La mejor de las ideas.

La mejor de las ideas.

En Avellaneda los veranos eran muy calurosos, nuestra casa atesoraba todo el sol de la mañana, lo que indicaba que la hora de la siesta no era la mejor opción para descansar entre sus paredes, pero mi madre no opinaba lo mismo, es más ella había decidido en forma unilateral que dormir unas dos horas a mi hermano y a mí nos haría muy bien. Desconozco si su decisión estaba fundada en una sólida argumentación, porque nunca nos la expuso.

Mi hermano Ismael y yo habíamos intentado convencerla, lo cual indicaba nuestra escasa noción de la realidad, por esos años.

La idea del silencio entre las 14 y las 17 horas eran baluartes innegociables de mi madre que estoicamente escuchaba nuestros reclamos que en diferentes tonos intentaban a diario obtener alguna oportunidad de diálogo.

Nuestra casa tenia un fondo con árboles frutales: ciruelos, limoneros y un bello duraznero que invitaban a disfrutar de sus sombras, pero mi amada madre consideraba que estos bellos árboles serían prontamente abandonados para desplegar juegos, corridas que vulnerarían el silencio sepulcral al que ella apuntaba con el concepto de «siesta».

Mi astuta madre sabia de nuestras debilidades al momento de quedarnos solos y poseedores de unas cuantas horas y de un espacio suficiente para retozar a gusto.

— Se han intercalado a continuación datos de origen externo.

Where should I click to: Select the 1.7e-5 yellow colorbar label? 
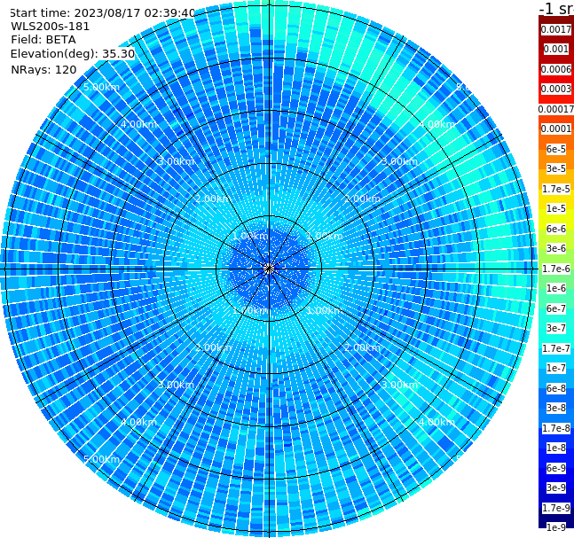(555, 189)
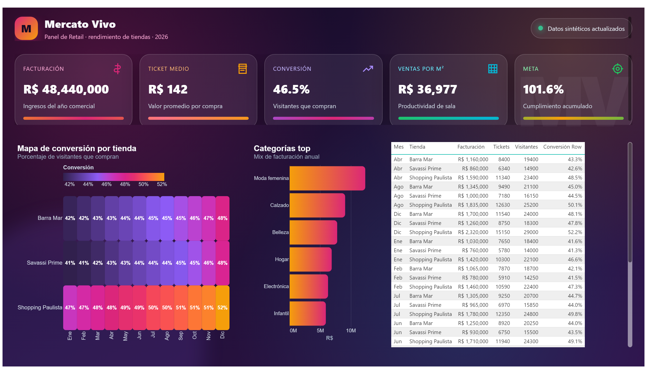The width and height of the screenshot is (647, 369).
Task: Sort the table by the Tienda column header
Action: click(x=417, y=147)
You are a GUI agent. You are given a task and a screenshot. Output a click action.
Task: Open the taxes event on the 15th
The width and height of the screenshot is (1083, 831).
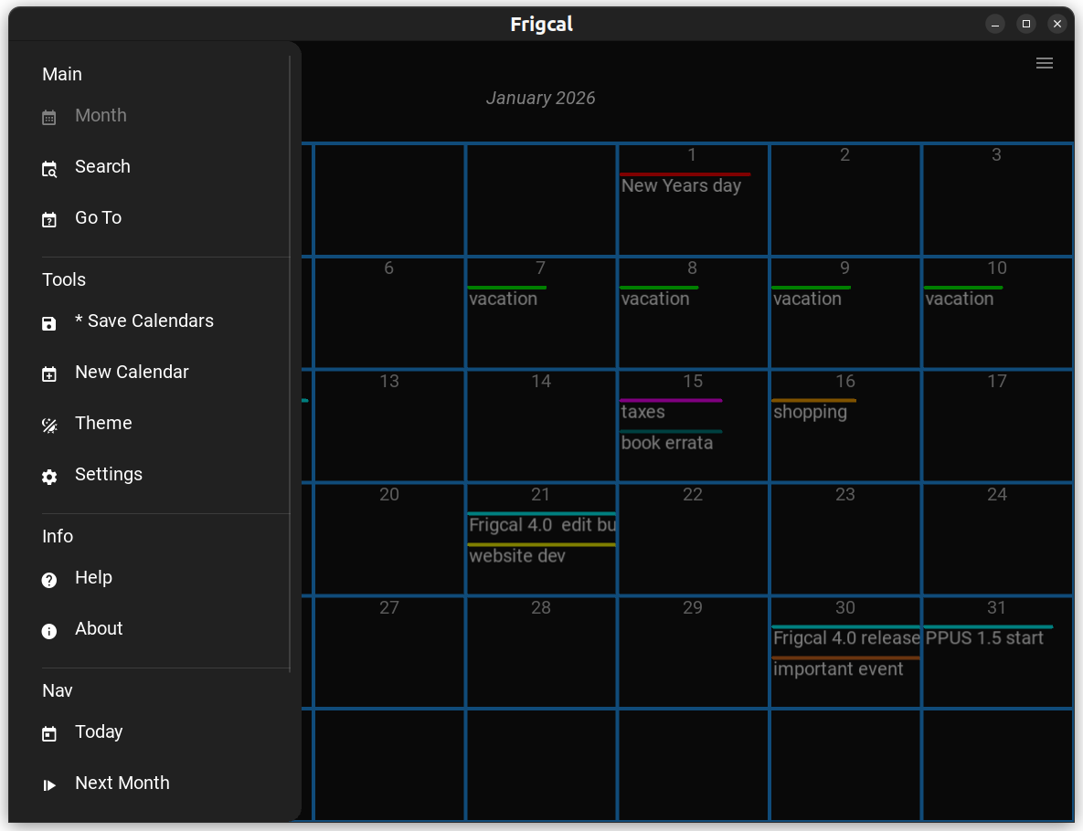tap(643, 412)
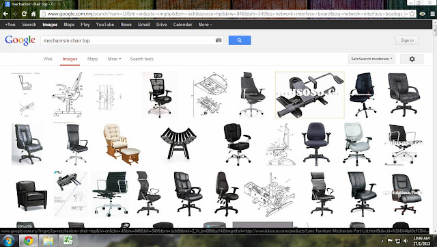This screenshot has width=437, height=247.
Task: Click the highlighted chair mechanism part image
Action: (x=309, y=94)
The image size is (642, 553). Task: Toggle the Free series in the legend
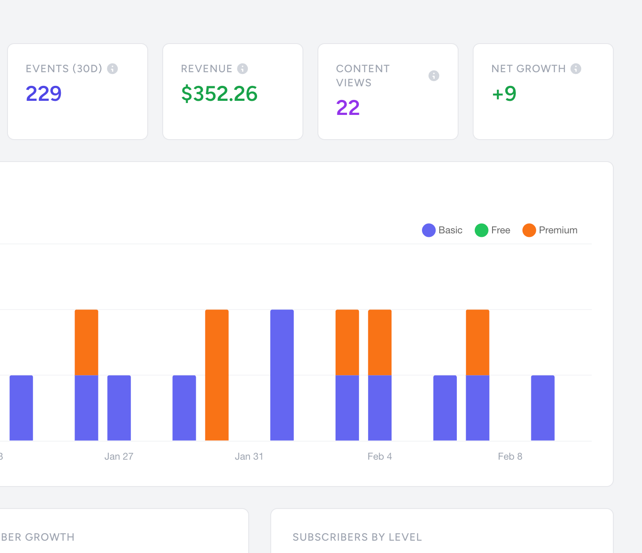[493, 230]
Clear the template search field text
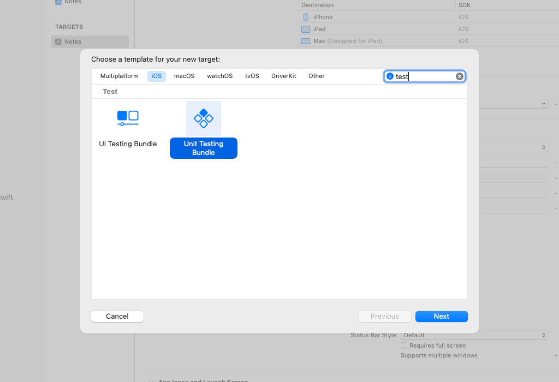This screenshot has width=559, height=382. pos(460,76)
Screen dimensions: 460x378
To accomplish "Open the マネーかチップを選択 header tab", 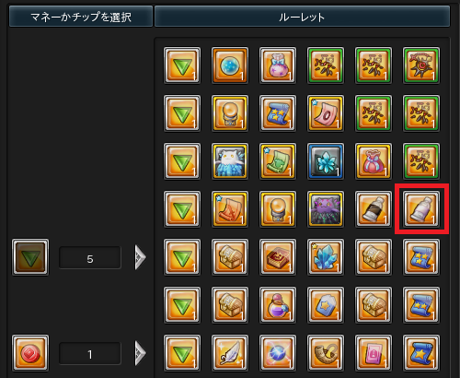I will click(81, 17).
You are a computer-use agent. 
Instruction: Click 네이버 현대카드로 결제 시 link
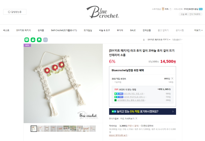[134, 97]
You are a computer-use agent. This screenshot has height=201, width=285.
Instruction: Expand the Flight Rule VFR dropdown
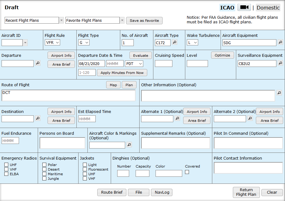[x=52, y=43]
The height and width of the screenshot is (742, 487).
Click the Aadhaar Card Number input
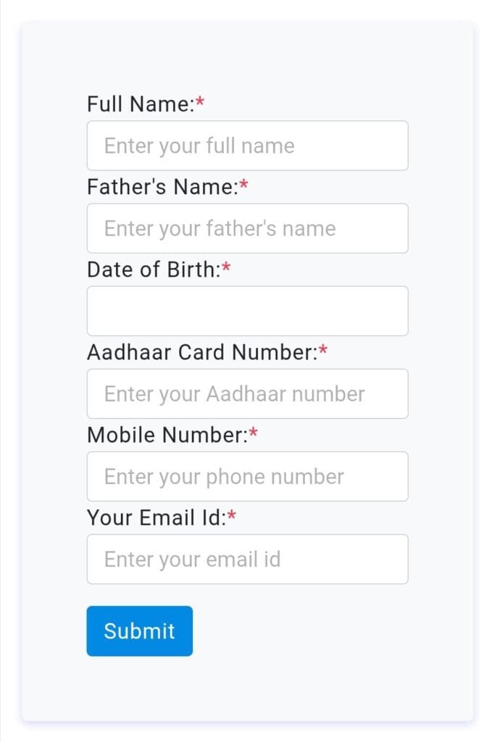tap(247, 393)
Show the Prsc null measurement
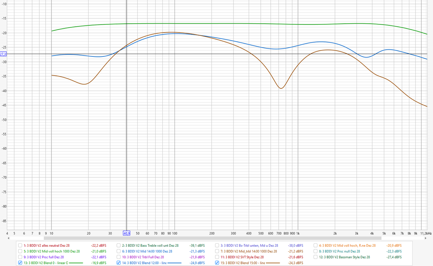 [x=316, y=251]
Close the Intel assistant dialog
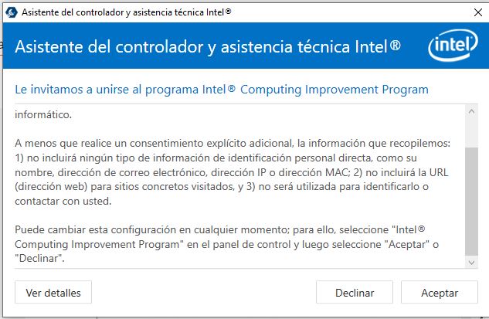489x319 pixels. [x=470, y=13]
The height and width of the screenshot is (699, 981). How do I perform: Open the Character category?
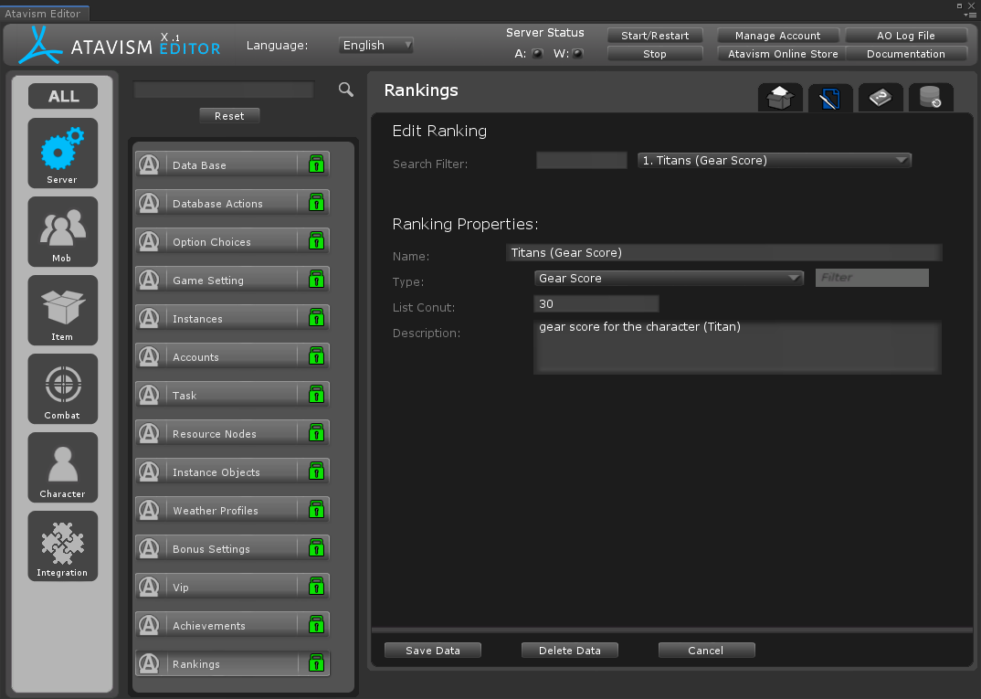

Ismael con su pelota siempre dispuesta a darle alegría a sus ágiles piernas, y mis muñecas siempre deseosas de cuidados de mi parte.

Habíamos ingresado a un túnel sin salida, mi madre por un lado resistía con la fuerza de su autoridad inmutable y por el otro, nuestras quejas habían pasado por diferentes estados, el colérico, el dramático ,el lacrimógeno y el de la súplica humillante, nada de eso había logrado un punto de acercamiento. Pero en esas tardes de descanso obligado, mi hermano tuvo un súbito descubrimiento ¿por qué deberíamos resignar nuestros deseos si tal vez pudiésemos acordar un punto intermedio que nos contentara a ambos lados de la discordia?

La idea de Ismael fue brillante; cuando nos presentamos con ella ante nuestra madre, estábamos muy nerviosos sin embargo pudimos explicarnos detalladamente. Los acuerdos con mi madre siempre pasaban por el visado de mi padre, eran un equipo perfecto en sus decisiones, pero nuestra idea era invencible.

Cerca de casa a tan solo 5 minutos de colectivo estaba la biblioteca Martín Fierro de la que éramos socios activos durante todo el año, en verano ya no usábamos los textos escolares lo que nos permitía retirar cinco libros de lectura a cada uno.

La idea era simple, el silencio no se negociaba, sería inalterable, lo que discutíamos era el asunto de la «dormidita» se trataba de un sencillo trueque: la cama por la sombra de los árboles . Leeríamos durante el período de silencio y mi madre dormiría su merecida siesta.

Hubo un principio de acuerdo pero mamá no aceptó el lugar elegido por nosotros por considerarlo un sitio inapropiado teniendo en cuenta la fuerza del sol en esas horas. Entonces nos propuso que la lectura se hiciera en el pasillo que daba a la casa vecina y que tenia sombra toda la tarde, no nos convencía demasiado pero dadas las circunstancias aceptamos.

Desde aquel acuerdo, el pasillo de casa se plagó de aventuras Ismael leía a Sandokán, con Huckleberry Fin conoció el río Misisipi, apasionado leyó la Isla del tesoro, mientras tanto yo solo emitía suspiros y alguna lágrima leyendo Jane Eyre, Mujercitas y después de leer los poemas de Amado Nervo repetía balbuceando » Tus ojos son dos magos pensativos, dos esfinges que duermen en la sombra…» María mi madre antes de retirarse a su descanso dejaba como al pasar, alguna fruta, o en ocasiones especiales un yogur o una compota, así sin mucha ceremonia nos dejaba sentados, contentos después de haber conseguido eludir el sueño y a punto de descubrir una isla misteriosa, o disfrutar de un romance en la campiña londinense.